**Task description:** What needs reproducing is the run of lines in the data below starting at the line with "726x974 pixels. At" and ending at the line with "Viewport: 1413px width, 814px", both ends included. Copy it exactly, without pictures, and add nothing.

Given records Block Start

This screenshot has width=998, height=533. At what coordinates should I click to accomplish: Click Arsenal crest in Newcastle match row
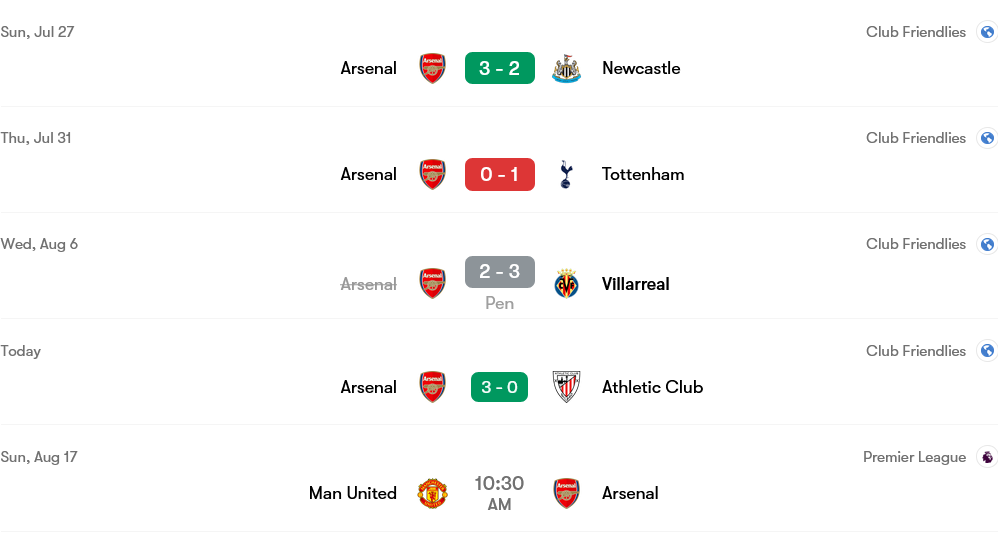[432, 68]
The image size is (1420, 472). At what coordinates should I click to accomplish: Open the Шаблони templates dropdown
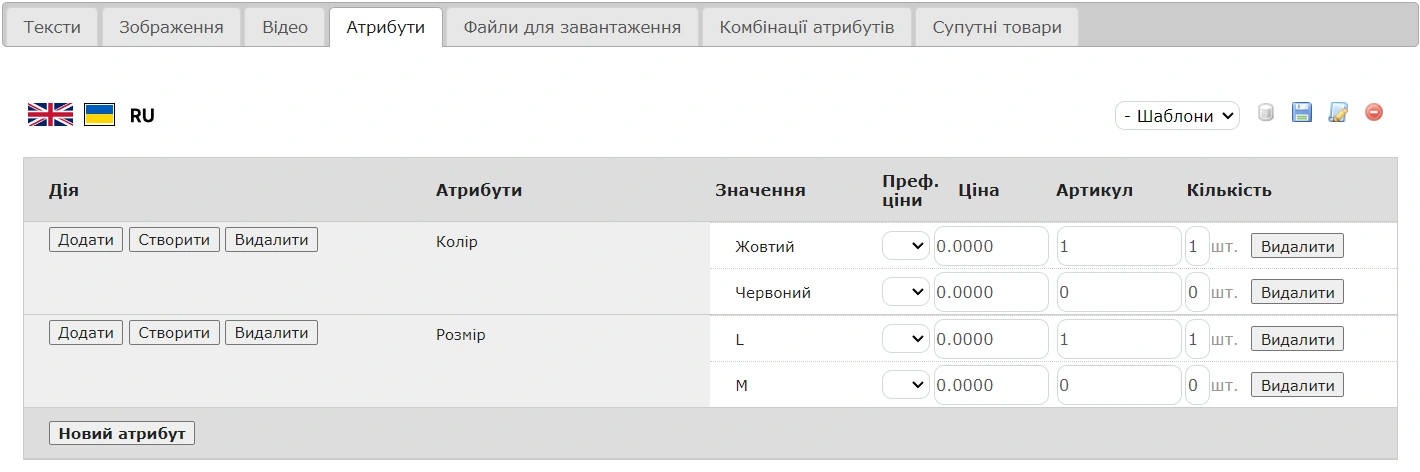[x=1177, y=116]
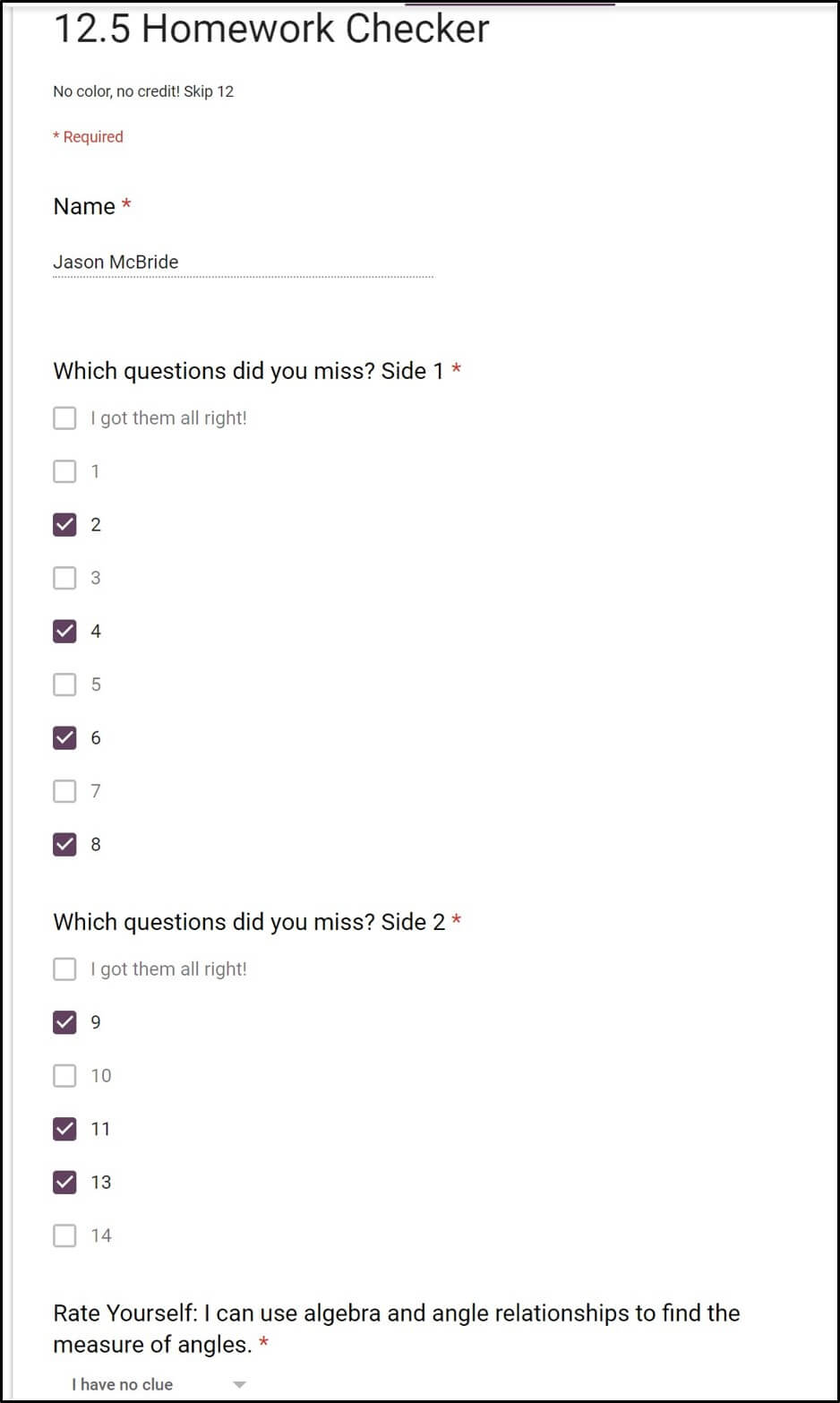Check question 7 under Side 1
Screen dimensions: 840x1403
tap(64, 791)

Given records Block End
Given records Block Start

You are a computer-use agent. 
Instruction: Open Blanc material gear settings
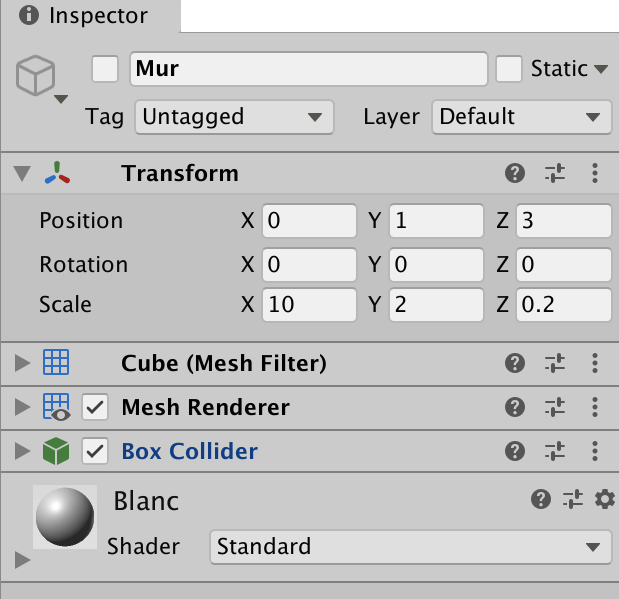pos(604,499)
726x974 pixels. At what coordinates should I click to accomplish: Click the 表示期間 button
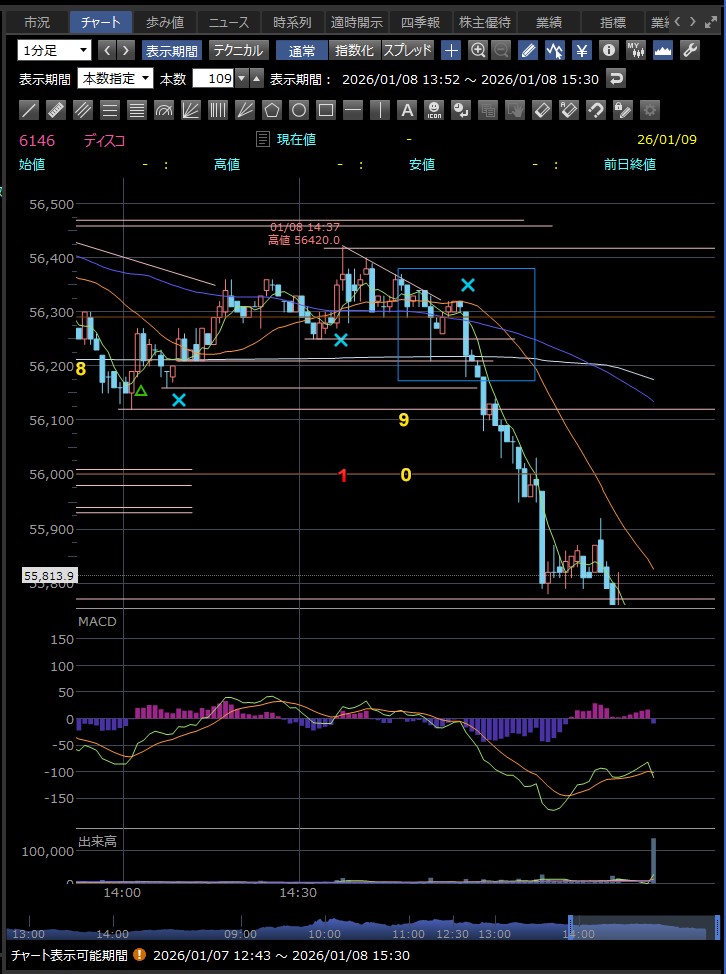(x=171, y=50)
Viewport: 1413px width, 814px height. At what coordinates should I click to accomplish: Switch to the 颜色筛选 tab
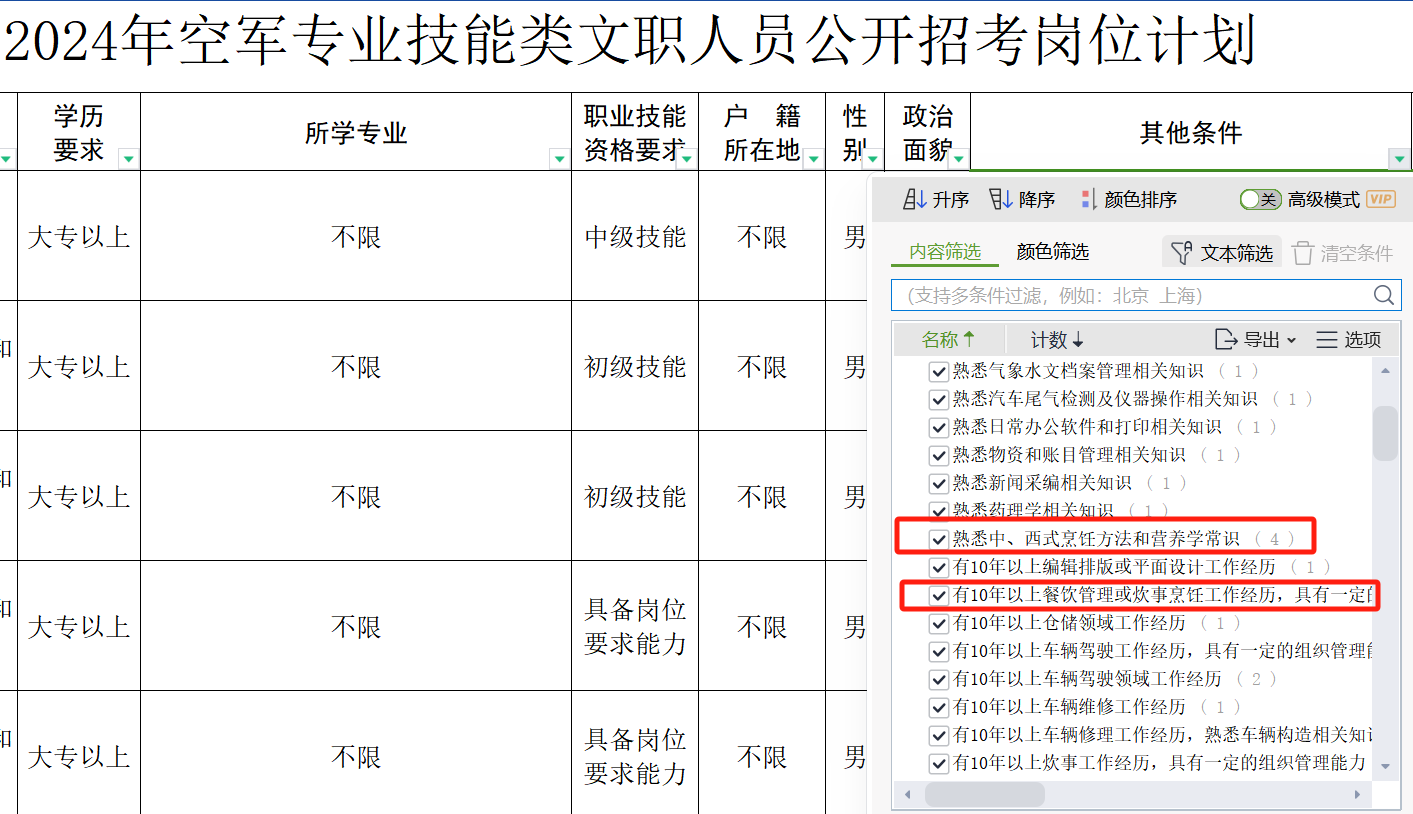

Given records Block End
Given records Block Start

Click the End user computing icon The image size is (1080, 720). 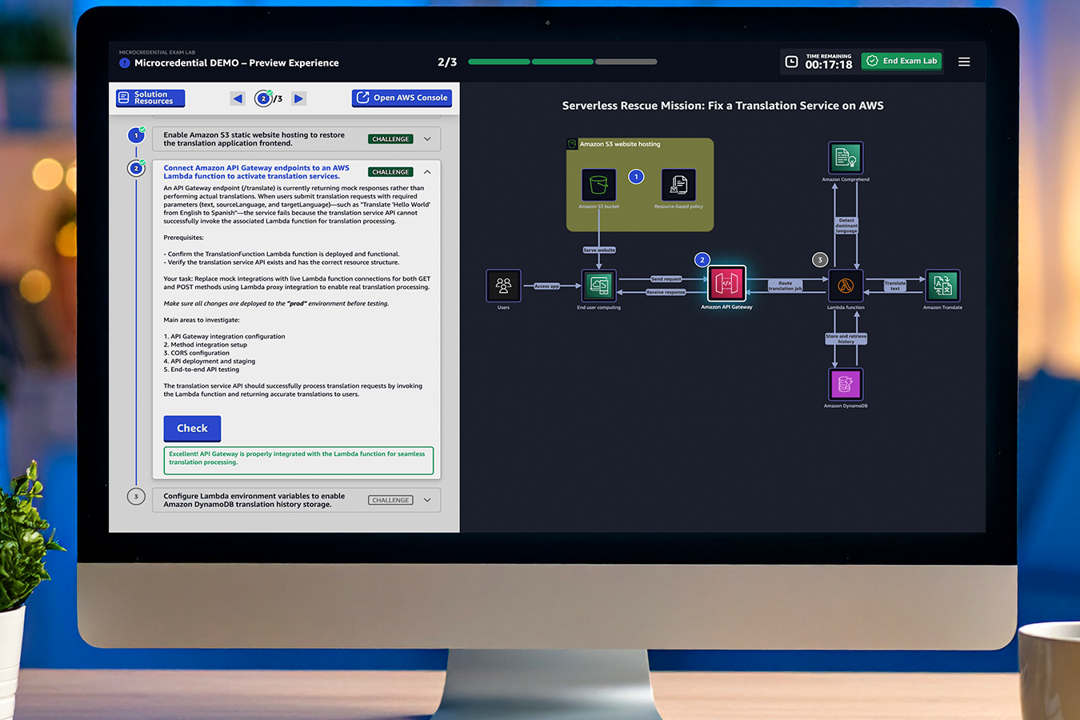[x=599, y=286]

Given records Block End

**Your response:**
726x974 pixels. At what coordinates should I click to accomplish: Click the 表示期間 button
(x=171, y=50)
Viewport: 1413px width, 814px height. At what coordinates should I click to accomplish: Switch to the 颜色筛选 tab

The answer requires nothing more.